New Video Addresses the Importance of Managing Iron Toxicity from Transfusions
Increasing awareness of iron toxicity and the importance of chelation therapy specifically for younger patients is an ongoing and important goal in caring for transfusion dependent patients. Overall, medication compliance rates for children and teens can vary widely as they deal with moving toward independence, acceptance of their peers, and other unique challenges. With this in mind, ApoPharma Medical affairs has created a non-branded video using age-appropriate language and graphics. The video addresses some of the challenges around educating this age group about iron toxicity and how adhering to their medication is critical. This video is part of a larger awareness campaign initiated by ApoPharma for people living with thalassemia, in particular children and teens, so that they can feel connected and realize they are not alone. To view the video, please click here: https://ironwarriors.com/resources/.

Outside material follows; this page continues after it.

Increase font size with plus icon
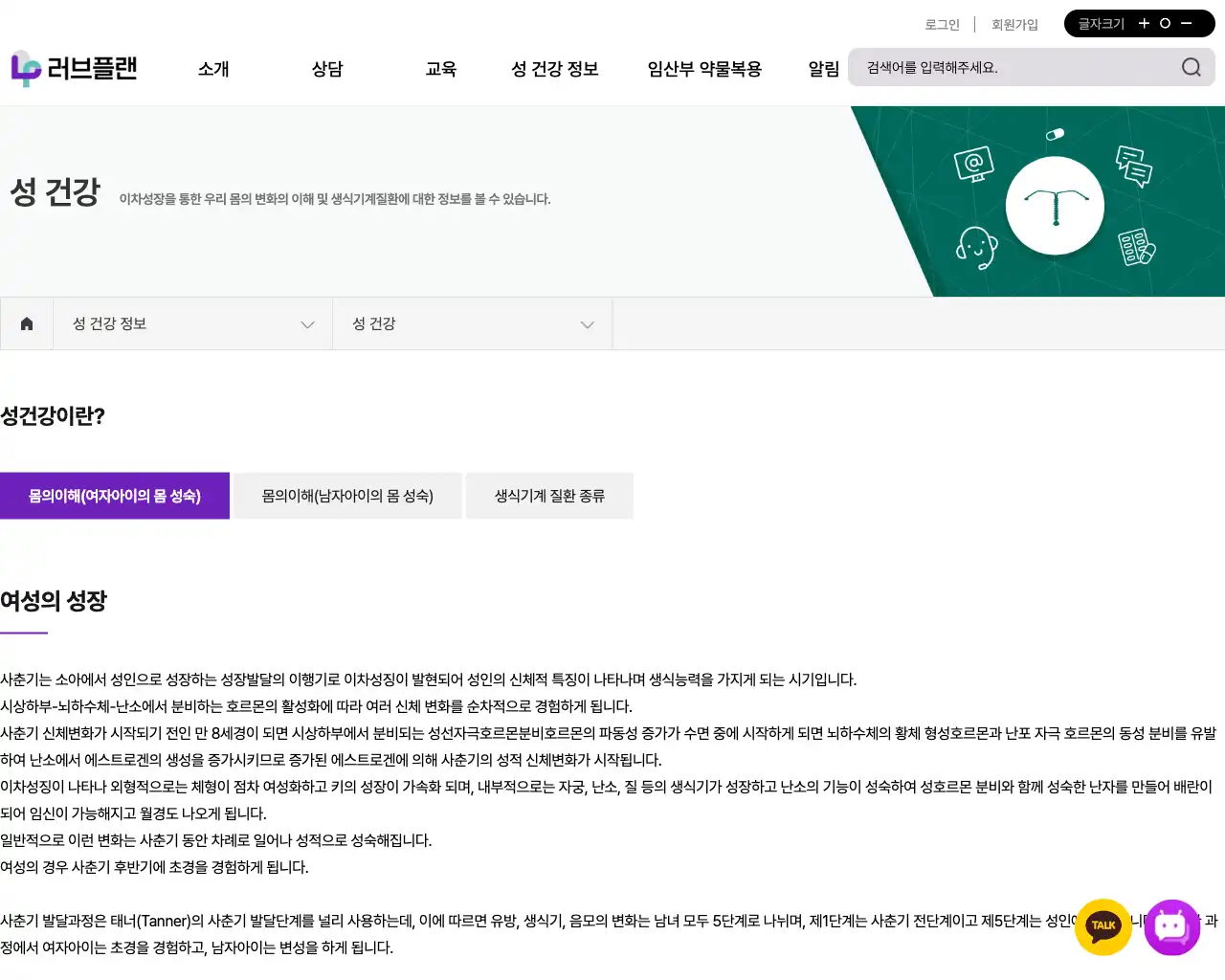 [1144, 23]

Upcoming SCD Events & Webinars
The SCDAA 46th Annual National Convention
The Sickle Cell Disease Association of America’s (SCDAA) 46th Annual National Convention will take place October 13-18, 2018 in Baltimore, MD. This year’s theme is Celebrating Diversity Within the Sickle Cell Community: Commitment, Innovation, Practice. The SCDAA Annual National Convention is a four-day conference designed to address the multi-factorial aspects of sickle cell disease (SCD). The conference fosters the exchange of the latest scientific and clinical information related to the disease which is achieved through the offering of innovative symposia, training seminars, and interactive panel discussions. In addition, this year’s convention offers an array of exciting activities designed to educate and motivate the entire community to get involved in the fight against SCD. The convention is aimed at individuals living with SCD and sickle cell trait, their family members, physicians, researchers, nurses, social workers, psychologists, and community health workers. Click here to find out more, and to register.

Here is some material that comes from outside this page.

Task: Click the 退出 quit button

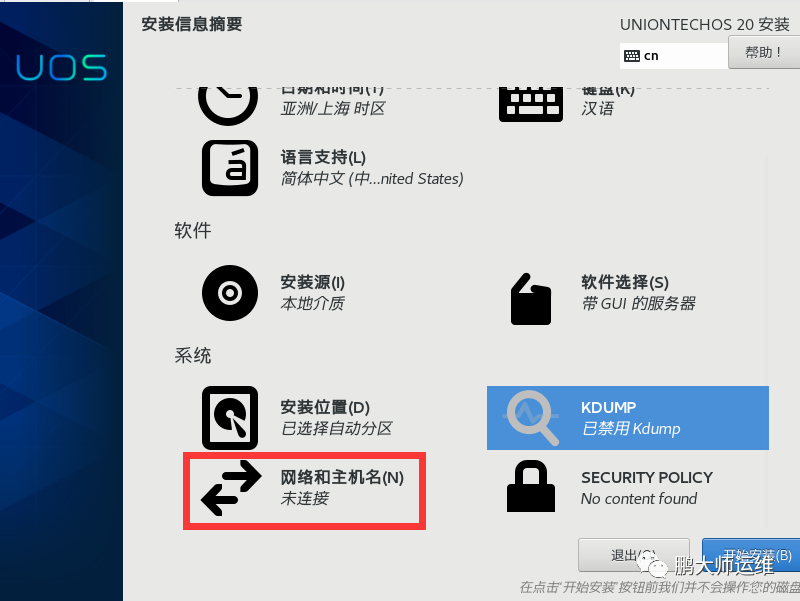Action: [634, 555]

FDA-ASH Sickle Cell Disease Clinical Endpoints Workshop
The U.S. Food and Drug Administration (FDA) and American Society of Hematology (ASH) will be co-hosting the Sickle Cell Disease (SCD) Clinical Endpoints Workshop on October 17-18, 2018, a one-time event that aims to identify opportunities to bring uniformity and standards to existing SCD endpoints, identify gaps, and propose development of new endpoints as a focus for future research.
The workshop will include seven panels on the following topics:
- Patient reported outcomes (PROs)
- Pain (non-PROs)
- End organ considerations
- Endpoints related to curative therapies
- Considerations of endpoints for low-resource settings
For more information about the workshop, and to register, click here. For those unable to attend, ASH will provide a live webcast of this Workshop. Further information regarding the webcast will be made available closer to the workshop date.This workshop is made possible through generous support from the Doris Duke Charitable Foundation, as well as support from numerous donors who contributed to the ASH Foundation’s Sickle Cell Disease Initiative Fund.